## AIM OF THE EXERCISE
Beneath this task are records; state how many of their lines hold the word "computer", and nothing else.

## DATASET CONTENT
*****

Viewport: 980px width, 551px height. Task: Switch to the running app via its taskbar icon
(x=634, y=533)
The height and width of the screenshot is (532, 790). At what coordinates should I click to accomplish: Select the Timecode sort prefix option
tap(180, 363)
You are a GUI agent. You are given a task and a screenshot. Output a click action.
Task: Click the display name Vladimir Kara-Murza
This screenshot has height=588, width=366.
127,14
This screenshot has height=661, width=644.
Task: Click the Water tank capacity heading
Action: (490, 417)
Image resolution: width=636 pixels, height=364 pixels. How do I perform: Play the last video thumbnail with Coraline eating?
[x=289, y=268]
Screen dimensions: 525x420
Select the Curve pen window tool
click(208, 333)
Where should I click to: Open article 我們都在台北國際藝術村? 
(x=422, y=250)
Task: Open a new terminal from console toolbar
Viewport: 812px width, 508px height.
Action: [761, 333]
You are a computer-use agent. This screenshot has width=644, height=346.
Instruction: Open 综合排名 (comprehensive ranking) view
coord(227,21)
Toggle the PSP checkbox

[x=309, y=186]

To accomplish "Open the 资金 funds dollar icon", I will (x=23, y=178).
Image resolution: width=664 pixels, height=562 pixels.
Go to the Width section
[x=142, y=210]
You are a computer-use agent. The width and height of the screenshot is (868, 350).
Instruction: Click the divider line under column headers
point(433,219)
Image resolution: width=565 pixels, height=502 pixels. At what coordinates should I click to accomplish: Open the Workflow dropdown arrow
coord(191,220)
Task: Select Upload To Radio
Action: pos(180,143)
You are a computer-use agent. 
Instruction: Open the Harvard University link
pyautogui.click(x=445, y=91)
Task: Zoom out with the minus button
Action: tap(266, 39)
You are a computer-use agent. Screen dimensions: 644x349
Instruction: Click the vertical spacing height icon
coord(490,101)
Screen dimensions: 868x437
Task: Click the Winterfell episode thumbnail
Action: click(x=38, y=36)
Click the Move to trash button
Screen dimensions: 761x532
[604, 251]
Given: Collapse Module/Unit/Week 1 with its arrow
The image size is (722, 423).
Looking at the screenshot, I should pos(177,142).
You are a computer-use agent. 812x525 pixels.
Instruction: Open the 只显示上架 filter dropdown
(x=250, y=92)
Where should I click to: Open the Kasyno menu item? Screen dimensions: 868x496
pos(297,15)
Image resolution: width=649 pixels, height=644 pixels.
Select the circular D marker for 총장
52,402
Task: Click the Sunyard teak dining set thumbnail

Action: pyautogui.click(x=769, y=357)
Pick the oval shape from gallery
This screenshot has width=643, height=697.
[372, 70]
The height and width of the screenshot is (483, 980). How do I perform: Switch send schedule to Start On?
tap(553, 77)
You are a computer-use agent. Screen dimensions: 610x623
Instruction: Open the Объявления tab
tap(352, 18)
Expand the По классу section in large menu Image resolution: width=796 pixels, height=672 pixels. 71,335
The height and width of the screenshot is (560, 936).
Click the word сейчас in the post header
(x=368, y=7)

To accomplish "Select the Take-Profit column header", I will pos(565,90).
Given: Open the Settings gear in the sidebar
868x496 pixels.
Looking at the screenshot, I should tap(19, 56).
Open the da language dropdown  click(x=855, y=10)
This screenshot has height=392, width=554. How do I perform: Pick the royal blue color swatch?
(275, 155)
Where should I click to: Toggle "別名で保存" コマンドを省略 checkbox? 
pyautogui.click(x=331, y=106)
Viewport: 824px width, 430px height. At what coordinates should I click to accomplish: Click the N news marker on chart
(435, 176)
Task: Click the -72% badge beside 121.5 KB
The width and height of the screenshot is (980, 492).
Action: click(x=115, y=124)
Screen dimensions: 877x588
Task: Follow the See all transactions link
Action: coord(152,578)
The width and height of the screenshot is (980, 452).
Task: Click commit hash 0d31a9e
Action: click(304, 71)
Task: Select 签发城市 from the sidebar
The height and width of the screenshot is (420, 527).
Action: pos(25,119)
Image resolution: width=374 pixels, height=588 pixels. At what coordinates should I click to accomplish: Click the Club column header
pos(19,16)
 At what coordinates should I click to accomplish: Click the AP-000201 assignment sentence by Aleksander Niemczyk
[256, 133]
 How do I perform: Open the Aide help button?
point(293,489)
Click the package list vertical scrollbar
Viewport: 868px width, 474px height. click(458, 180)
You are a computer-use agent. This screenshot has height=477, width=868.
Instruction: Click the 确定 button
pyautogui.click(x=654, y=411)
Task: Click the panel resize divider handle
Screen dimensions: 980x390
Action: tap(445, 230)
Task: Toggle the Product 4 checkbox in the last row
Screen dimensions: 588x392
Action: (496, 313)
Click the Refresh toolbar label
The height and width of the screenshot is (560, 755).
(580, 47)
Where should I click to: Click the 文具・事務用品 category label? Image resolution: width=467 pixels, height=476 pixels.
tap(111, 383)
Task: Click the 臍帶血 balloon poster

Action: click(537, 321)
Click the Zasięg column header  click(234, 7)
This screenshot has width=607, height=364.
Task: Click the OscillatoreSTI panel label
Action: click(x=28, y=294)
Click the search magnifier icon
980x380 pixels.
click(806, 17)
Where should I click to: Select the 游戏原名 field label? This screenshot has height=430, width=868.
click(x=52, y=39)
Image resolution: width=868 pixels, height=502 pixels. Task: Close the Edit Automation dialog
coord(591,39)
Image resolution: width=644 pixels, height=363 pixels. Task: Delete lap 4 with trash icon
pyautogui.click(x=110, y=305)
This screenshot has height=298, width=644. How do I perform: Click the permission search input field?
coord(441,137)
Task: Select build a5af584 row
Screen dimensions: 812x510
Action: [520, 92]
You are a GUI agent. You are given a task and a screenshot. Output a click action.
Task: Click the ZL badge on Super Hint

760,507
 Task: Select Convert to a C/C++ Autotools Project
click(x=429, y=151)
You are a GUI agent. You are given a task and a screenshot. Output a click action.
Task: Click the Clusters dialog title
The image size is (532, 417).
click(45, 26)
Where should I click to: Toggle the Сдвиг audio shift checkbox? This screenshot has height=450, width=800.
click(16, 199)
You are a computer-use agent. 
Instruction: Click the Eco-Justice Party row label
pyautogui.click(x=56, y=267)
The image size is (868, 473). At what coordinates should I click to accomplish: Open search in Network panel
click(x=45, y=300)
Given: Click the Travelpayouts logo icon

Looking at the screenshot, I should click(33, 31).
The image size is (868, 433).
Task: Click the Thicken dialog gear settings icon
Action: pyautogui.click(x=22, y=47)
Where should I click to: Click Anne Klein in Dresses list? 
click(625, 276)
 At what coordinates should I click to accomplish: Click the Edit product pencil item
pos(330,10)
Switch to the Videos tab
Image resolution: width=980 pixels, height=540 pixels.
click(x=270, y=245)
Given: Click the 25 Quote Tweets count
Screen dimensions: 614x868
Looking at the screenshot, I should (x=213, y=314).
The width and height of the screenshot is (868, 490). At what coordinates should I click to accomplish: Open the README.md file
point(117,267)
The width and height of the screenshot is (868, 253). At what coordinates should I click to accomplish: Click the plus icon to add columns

*****

## ANSWER SPACE
8